*** Dataset records Section Begins ***
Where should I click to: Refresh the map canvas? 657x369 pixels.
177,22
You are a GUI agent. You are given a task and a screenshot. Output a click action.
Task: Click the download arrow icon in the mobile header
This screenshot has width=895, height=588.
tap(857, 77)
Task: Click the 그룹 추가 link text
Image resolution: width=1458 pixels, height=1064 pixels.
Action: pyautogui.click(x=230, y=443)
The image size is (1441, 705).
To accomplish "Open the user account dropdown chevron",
*** Dataset records Section Ends ***
A verbatim copy of every record is what you should return.

Where should I click to: Refresh the map canvas? 657x369 pixels.
177,22
You are a GUI agent. You are given a task and a screenshot. Output a click action.
Task: Click the download arrow icon in the mobile header
This screenshot has width=895, height=588.
tap(857, 77)
Task: Click the 그룹 추가 link text
Image resolution: width=1458 pixels, height=1064 pixels.
Action: pyautogui.click(x=230, y=443)
The image size is (1441, 705).
To accomplish "Open the user account dropdown chevron",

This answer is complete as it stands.